(Reading text):
>> BEGIN

I've read the 1st, 2nd and last.

I wasn't a major fan of the movie (why did they kill the vogons?) but I loved Sam Rockwell and Mos Defs portrayal of Zaphod and Ford.

(Despite the description the movie version of Ford was exactly what I dreamed he was like.)


----------



## goldenquagsire (Jan 15, 2009)

> And, back on topic, EOIN COLFER?! I can understand Terry Prachett, but Colfer? Colfer doesn't really have Adams' awesome style, and, from what I can tell, he writes pretty serious stuff.


Colfer doesn't really write super serious business, imo. His books have some serious moments but usually they're either a bit ridiculous, fantastical, funny or just downright immature (fart-powered dwarves~). Not quite as nonsensical as Pratchett or Adams, but still pretty cool.

Unless of course he's written a bunch of really serious stuff that I haven't heard of. D:

Also, when I watched the movie, at first I was a little "woah dude a black ford?" but actually he played the role decently.


----------



## ultraviolet (Jan 16, 2009)

I didn't like how they made Ford a black guy (I mean for a start, it's like the direct opposite of what he's described as in the book, wtf) and while the actor played him alright, I felt that he ended up too much being the 'token black guy', which irritated me a bit.
I think they did Zaphod pretty well though. But the movie was so rushed and slapped together it was just... blech. I mean, of course they couldn't fit one book into a decent-length movie, but it just didn't work.

>> END

(Problems and tasks):
A - Write down a passage of the movie forum thread word for word, starting at the words "I've read the" and stopping after "he was like.)".
B - Pick up the movie forum thread right after its last sentence and carry it on.

(Raw records):
>> BEGIN

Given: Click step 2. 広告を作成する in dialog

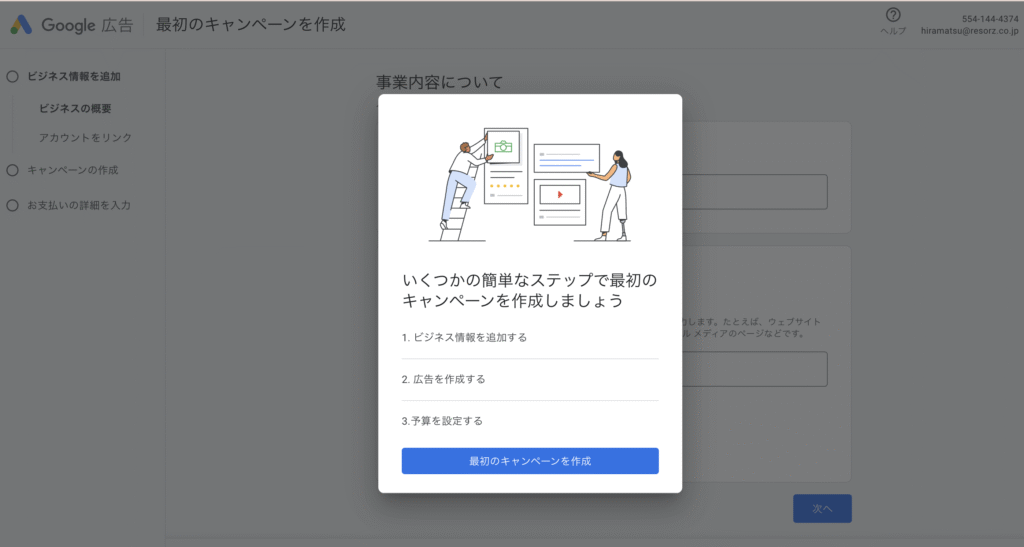Looking at the screenshot, I should click(443, 379).
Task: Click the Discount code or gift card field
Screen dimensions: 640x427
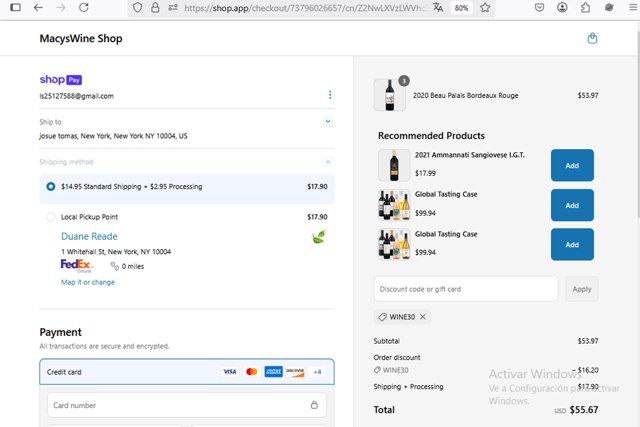Action: [x=465, y=289]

>> END

(Responses per task):
A -
I've read the 1st, 2nd and last.

I wasn't a major fan of the movie (why did they kill the vogons?) but I loved Sam Rockwell and Mos Defs portrayal of Zaphod and Ford.

(Despite the description the movie version of Ford was exactly what I dreamed he was like.)

B -
----------



## Crazy Linoone (Jan 16, 2009)

goldenquagsire said:


> Colfer doesn't really write super serious business, imo. His books have some serious moments but usually they're either a bit ridiculous, fantastical, funny or just downright immature (fart-powered dwarves~). Not quite as nonsensical as Pratchett or Adams, but still pretty cool.


Naw, I meant that he's not close to being Prachett or Adams in terms of humor. It's not like _anyone_ can ever come close to them, though... 

I was surprised by the black Ford, too. And I was complaining about Zaphod's lack of heads and arms in the beginning, and then complaining about the incorrect placement of Zaphod's head throughout the rest of the movie. And when Arthur acted all OOC on Magathea. The only part I really liked about the movie was when he rode the elevator thing with Slartibartfast across Earth. That was pretty cool.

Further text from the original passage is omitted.